AVAILABLE DATA →
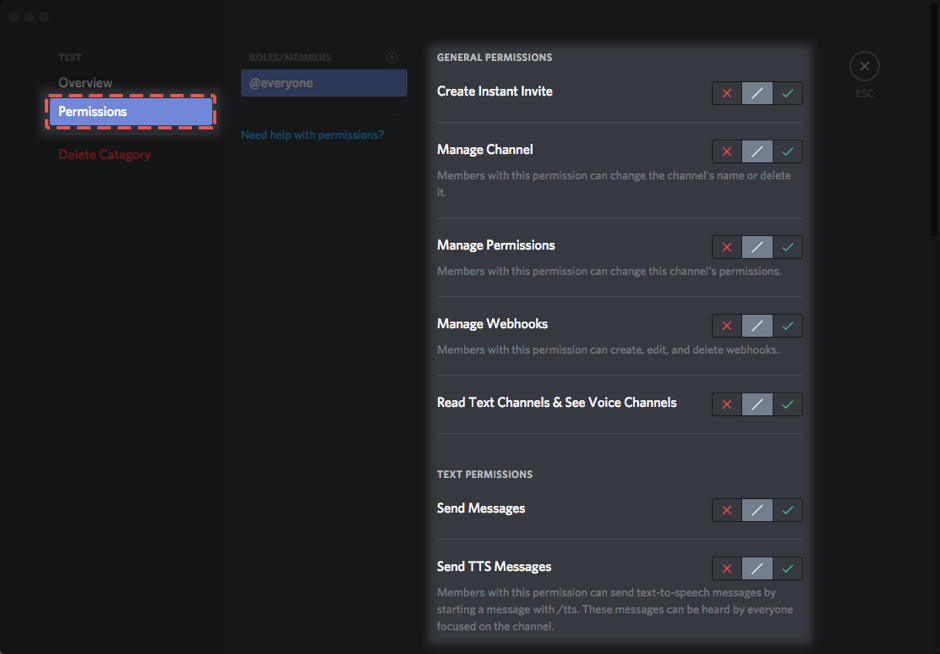The height and width of the screenshot is (654, 940).
Task: Close settings with the ESC X icon
Action: 864,67
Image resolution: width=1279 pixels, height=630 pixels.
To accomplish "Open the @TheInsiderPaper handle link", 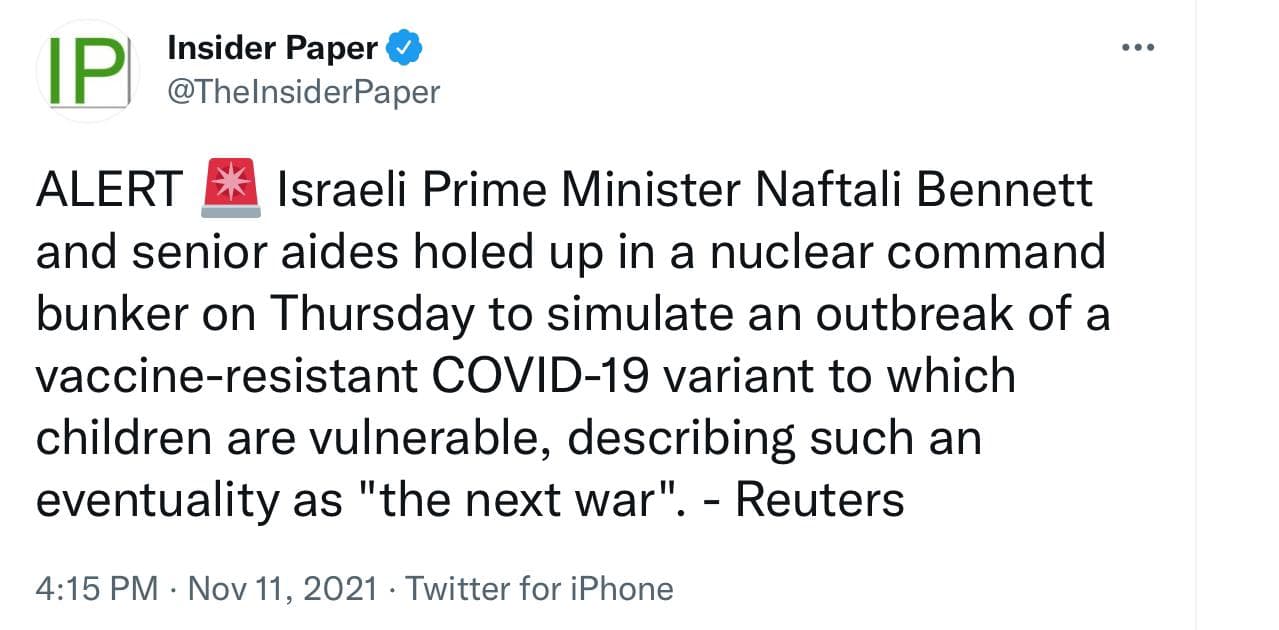I will point(303,92).
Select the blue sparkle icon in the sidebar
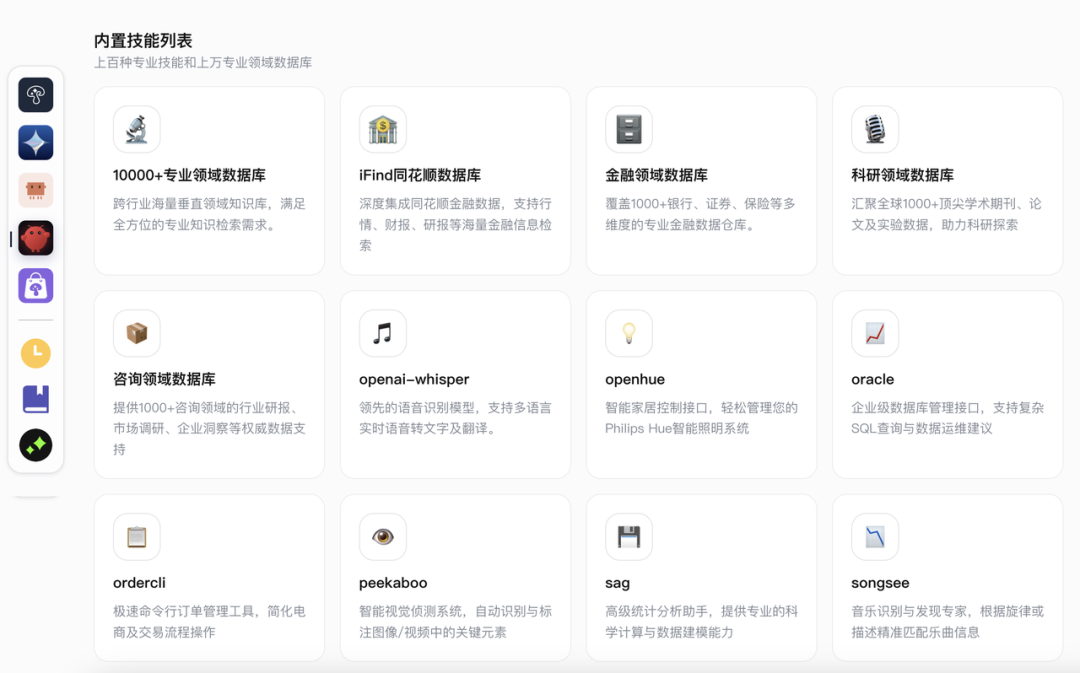The image size is (1080, 673). click(x=36, y=141)
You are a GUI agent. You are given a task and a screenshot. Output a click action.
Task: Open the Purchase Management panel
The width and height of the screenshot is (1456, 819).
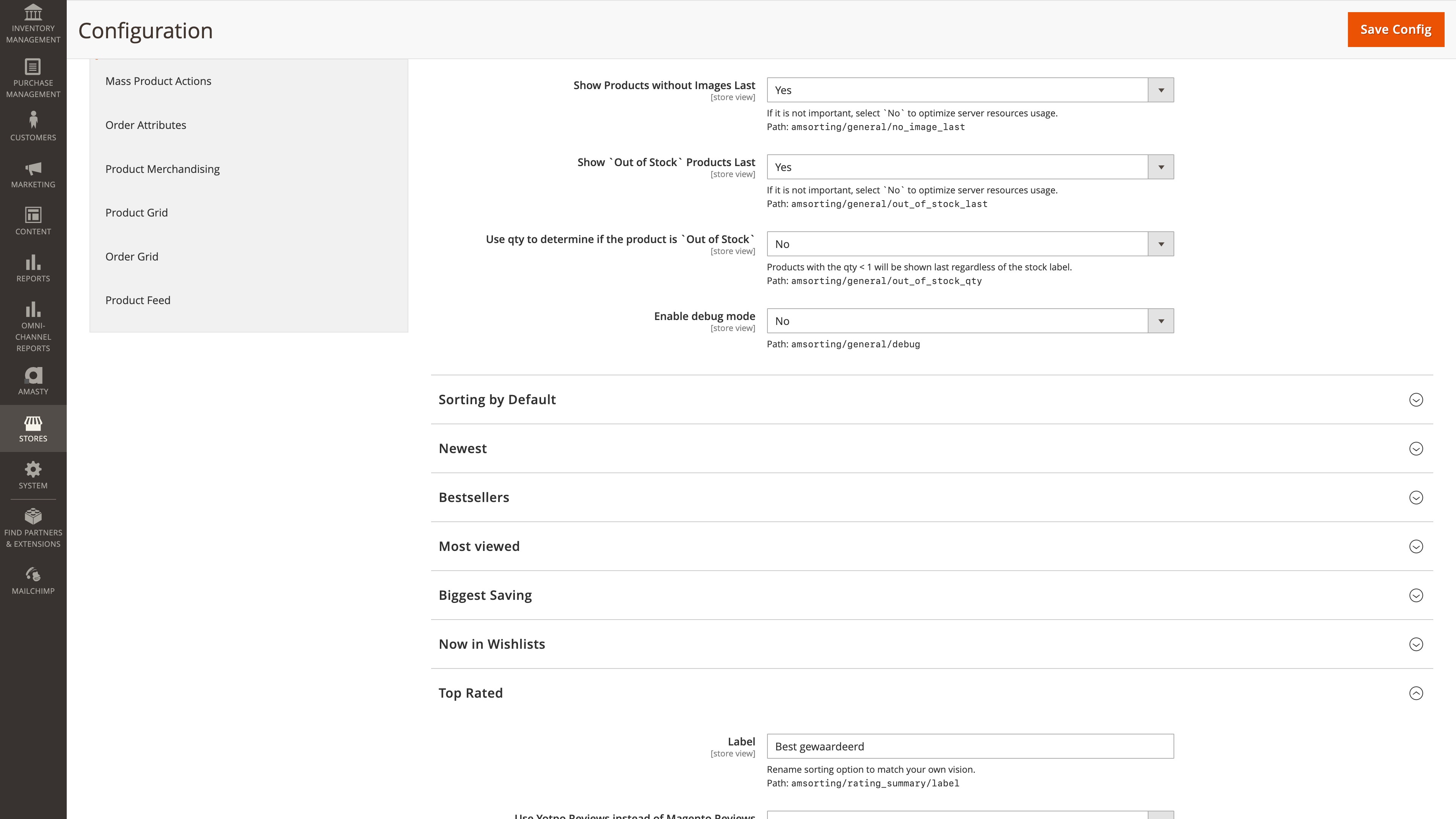coord(33,78)
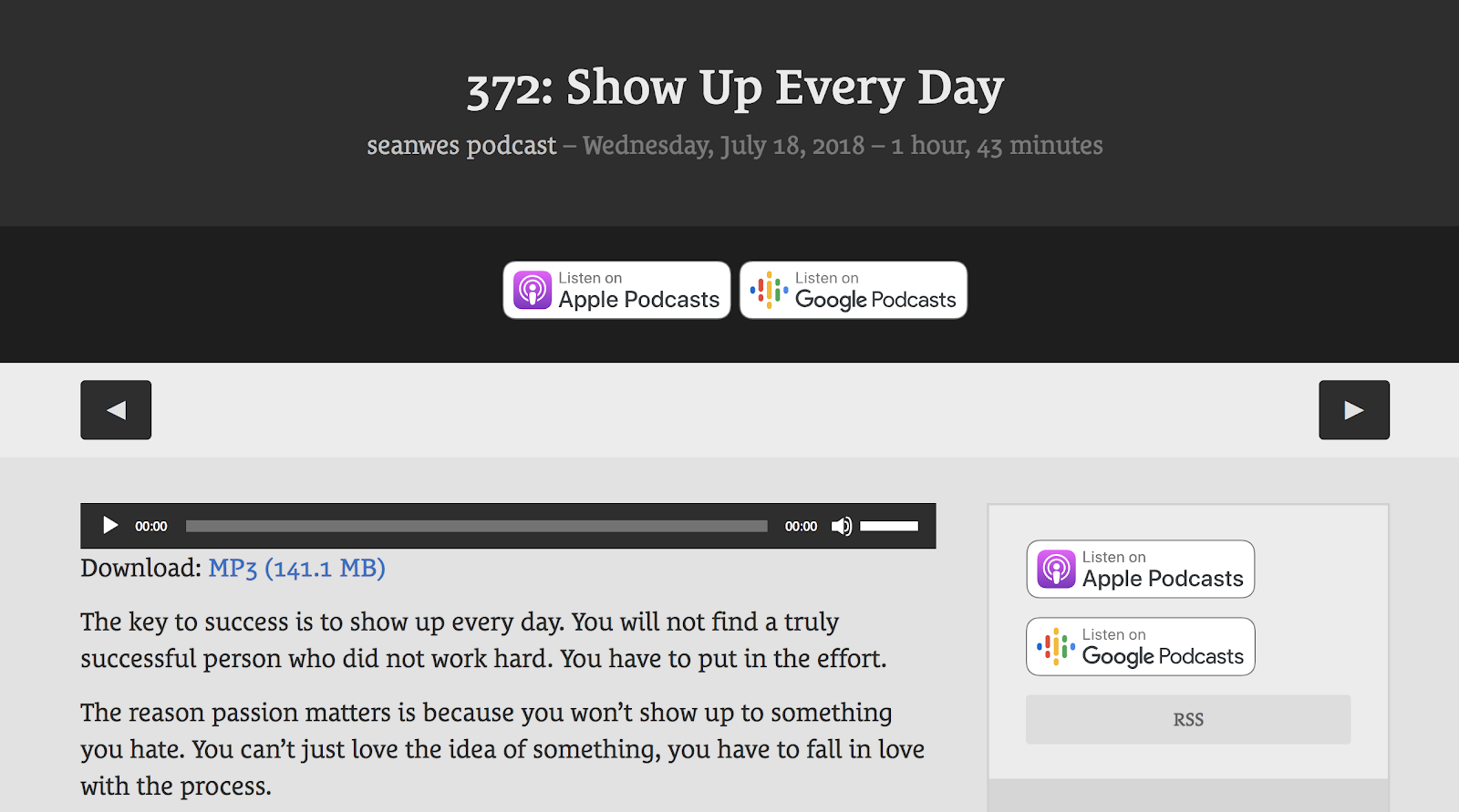Open sidebar Listen on Apple Podcasts badge
Image resolution: width=1459 pixels, height=812 pixels.
pyautogui.click(x=1140, y=570)
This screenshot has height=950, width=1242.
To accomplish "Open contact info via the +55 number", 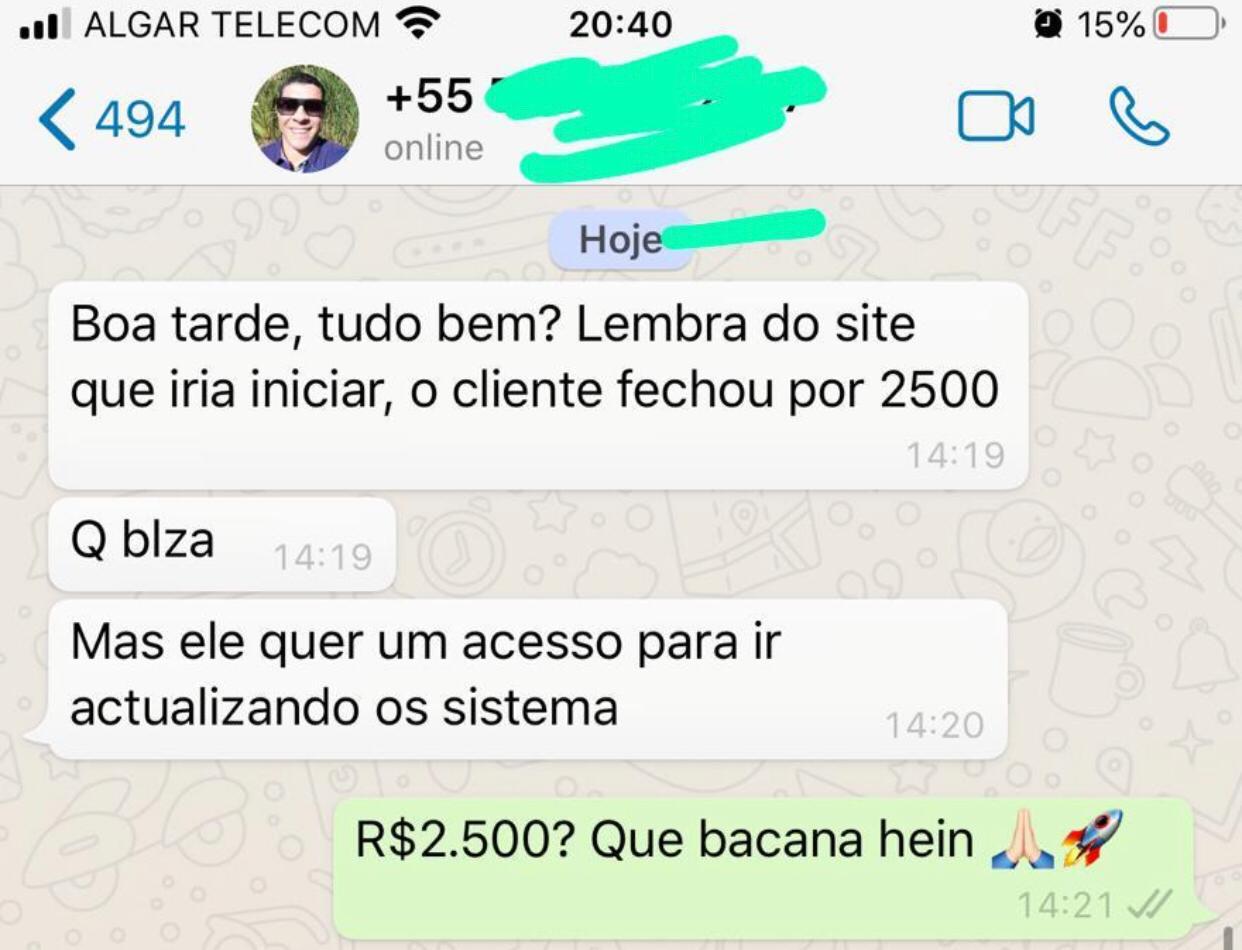I will [429, 97].
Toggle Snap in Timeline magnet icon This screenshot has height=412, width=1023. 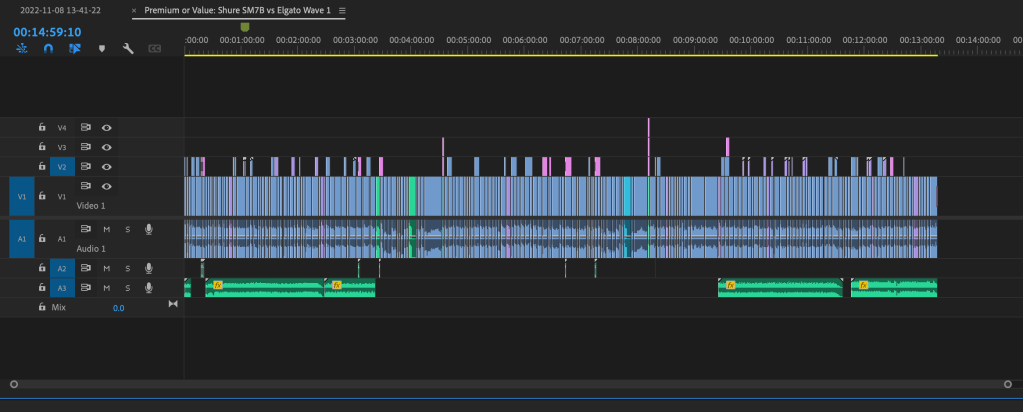point(47,48)
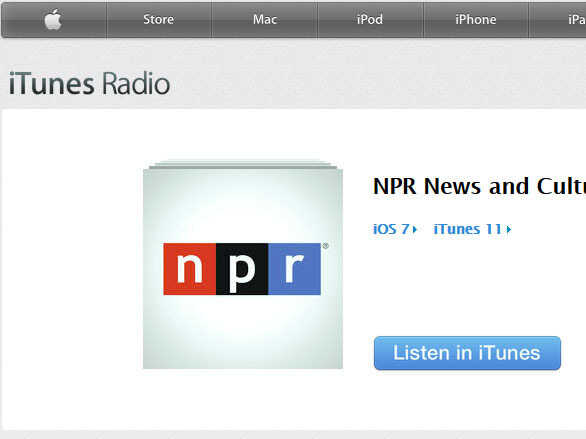Viewport: 586px width, 439px height.
Task: Click the small arrow after iTunes 11
Action: point(509,229)
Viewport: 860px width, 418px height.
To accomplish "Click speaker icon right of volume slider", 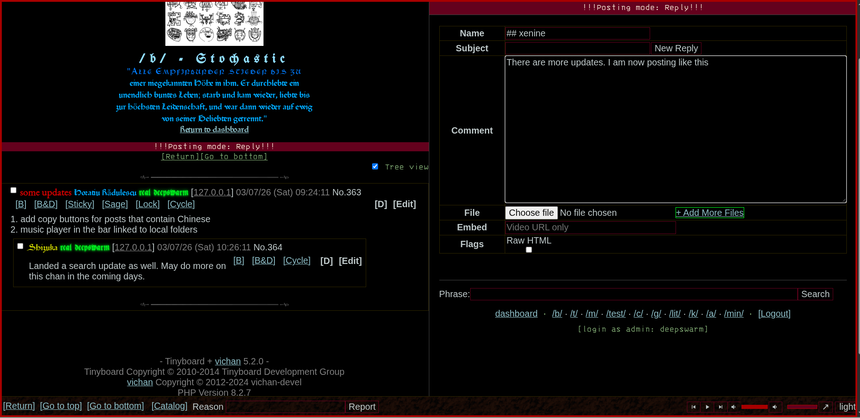I will coord(775,407).
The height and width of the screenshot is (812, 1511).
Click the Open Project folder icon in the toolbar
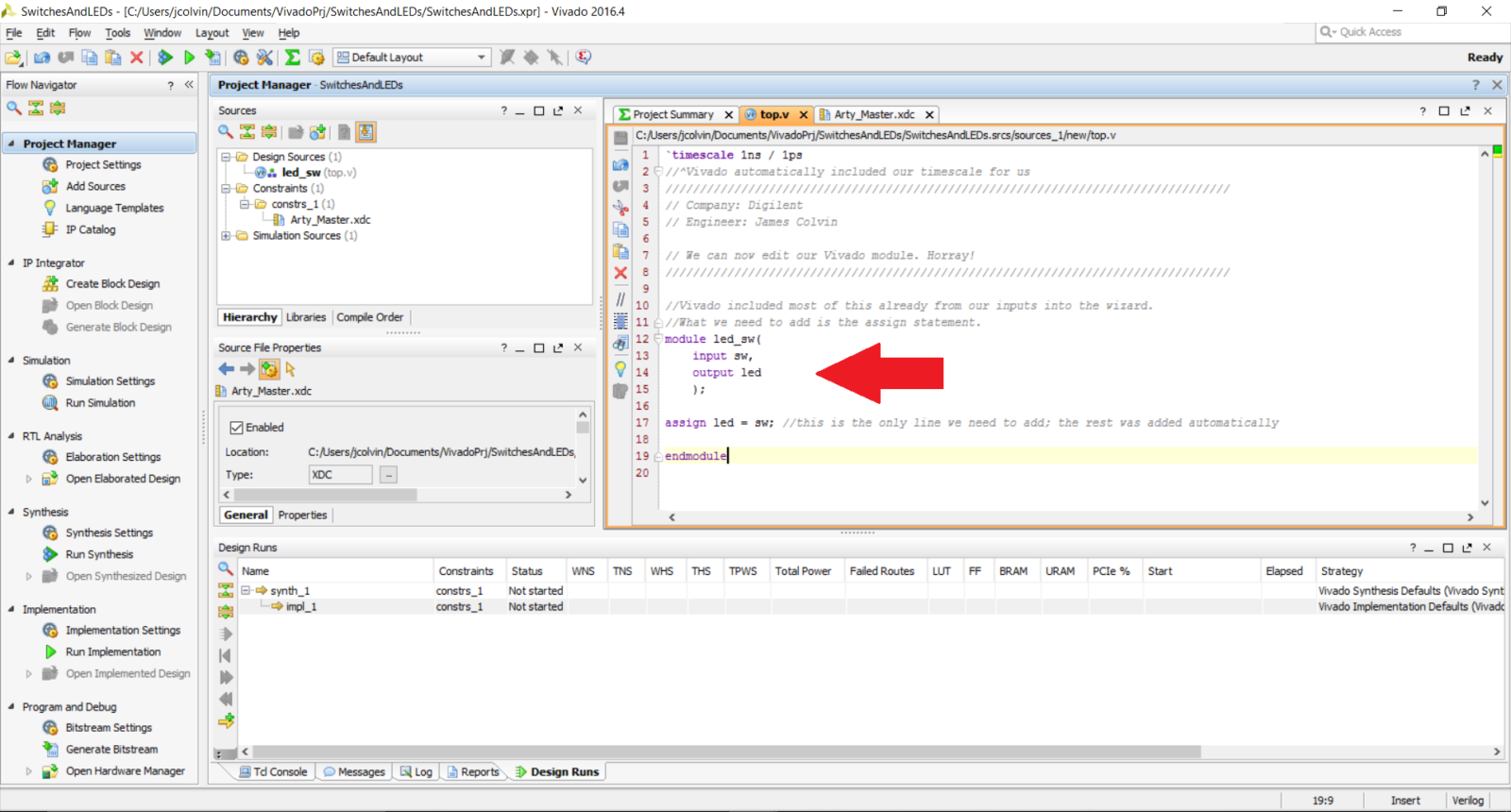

EXERCISE AIM → Your output should be the lines from the one with "The height and width of the screenshot is (812, 1511)." through the end of the listing, copied exactly and with the pictures left out.

SOLUTION TO THE EXERCISE →
The height and width of the screenshot is (812, 1511).
Click the Open Project folder icon in the toolbar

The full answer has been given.